Subject: unkillable nfsd processes
To: None <netbsd-help@netbsd.org>
From: theo borm <theo_nbsdhelp@borm.org>
List: netbsd-help
Date: 11/23/2004 22:45:52
Hi,

The situation is this: I have one server with a few big HDs and a number
of diskless clients mounting root over NFS. Under normal circumstances
these clients crunch their numbers happily, but once in a while I do some
more filesystem intensive tasks, such as compiling programs, and then
clients start to (reliably) die with "nfs server not responding" errors, 
and,
(what is worse) after this has happened to a few clients, the nfs server
itself stops responding to nfs requests. (both server and clients keep
responding to ICMP requests)

Now, normally I would expect such a problem to be cured by itself after
a while (timeout), or by root sending a few signals to the relevant
processes. Not in this case however; the problem persists (at least more
2 hours) and all nfsd: server processes are *unkillable*. If I read the man
page correctly: ("9    KILL (non-catchable, non-ignorable kill)") sending
signal 9 cannot be ignored, and yet, nfsd seems to be doing just that.

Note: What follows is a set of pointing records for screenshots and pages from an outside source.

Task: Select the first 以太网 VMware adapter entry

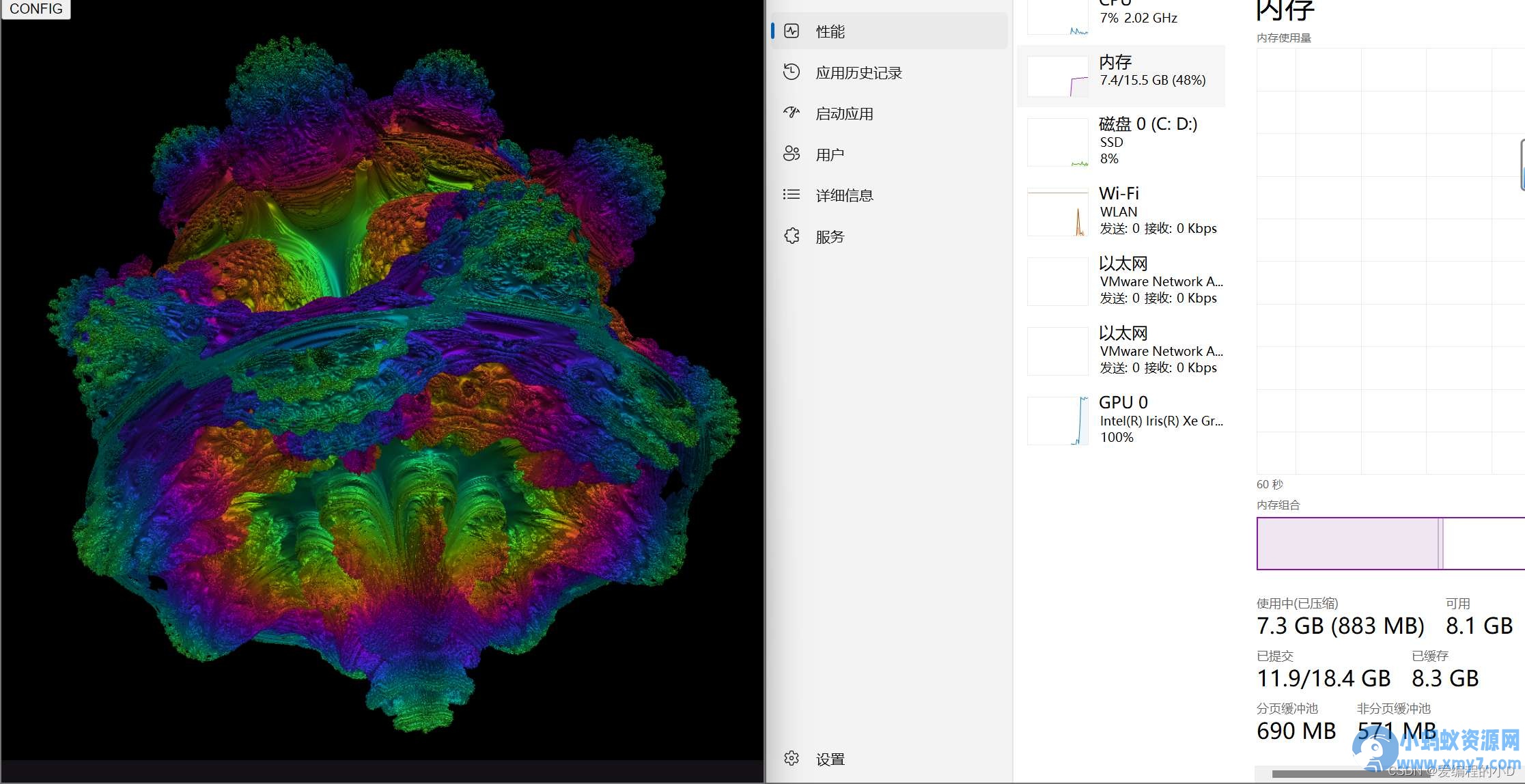Action: (x=1121, y=281)
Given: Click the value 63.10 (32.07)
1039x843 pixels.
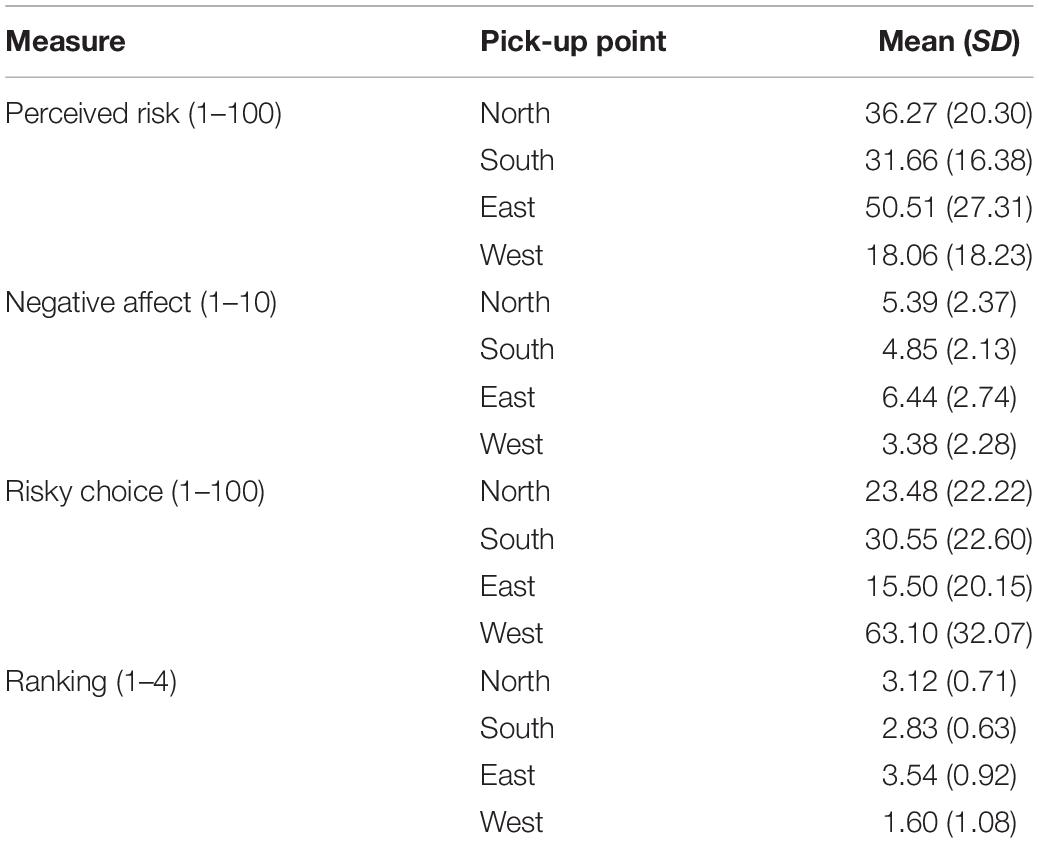Looking at the screenshot, I should (948, 633).
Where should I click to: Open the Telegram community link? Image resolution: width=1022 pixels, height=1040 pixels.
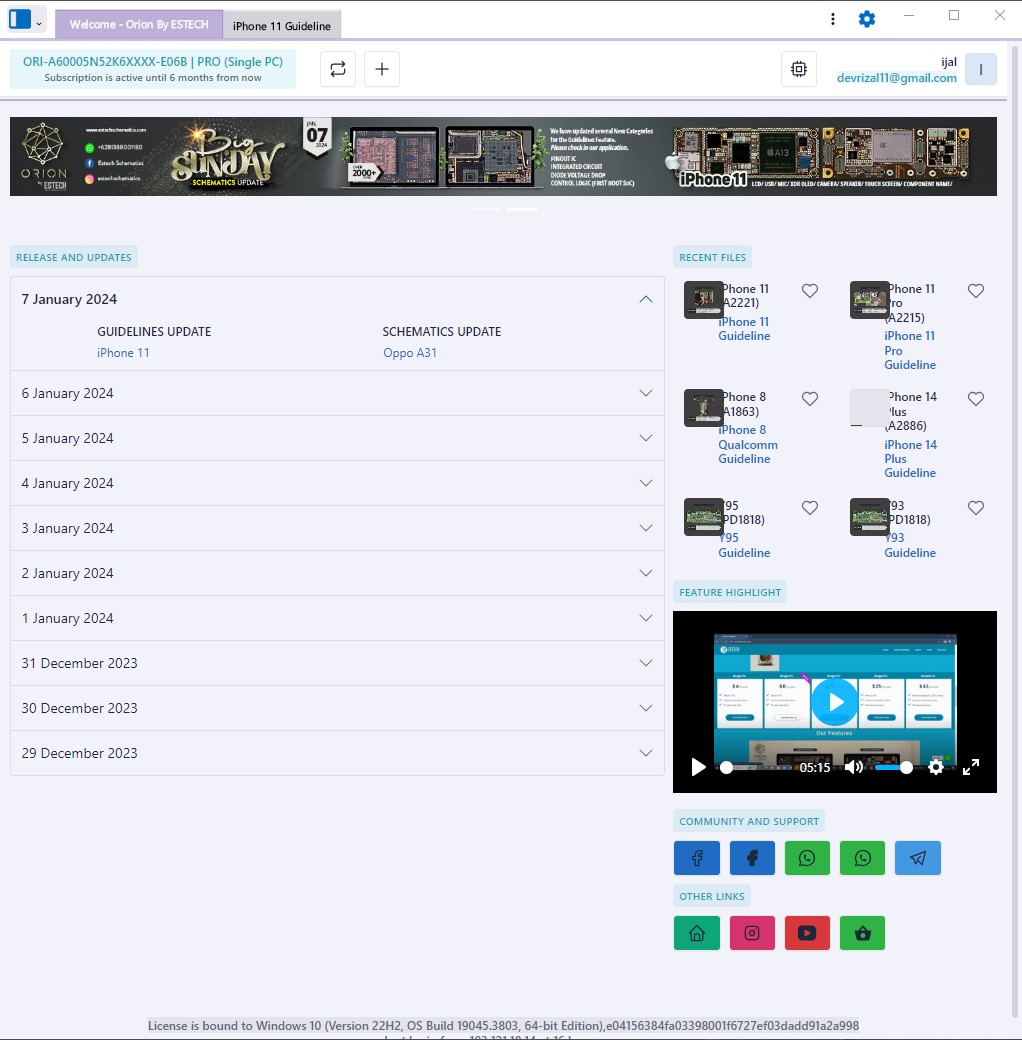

Under "normal" (non-stressed) circumstances all these processess /can/ be
killed; after NFS stress a (last resort) "shutdown -h" on the server hangs
indefinitely after "synching disks 1 1", and a (hard) reboot results in a
lengthy fsck and a rebuild of parity on the raid set.

The problem is a.f.a.i.c.t. absent from kernel versions prior to 1.6.1, and
I can confirm that I see the problem in 1.6.2 STABLE and 2.0BETA
kernels. I noticed that I can prevent the problem by tweaking down the
receive and transmit block sizes (mount options), but /client side/
configuration tweaks to prevent /server/ crashes are not my favorite, and
besides, I have still to figure out how to do this on (PXE) netbooted 
clients
which mount root over NFS

Does all this ring a bell? Does anyone know what makes nfsd unkillable,
and how to kill rogue nfsd processes anyway?

with kind regards,

Theo Borm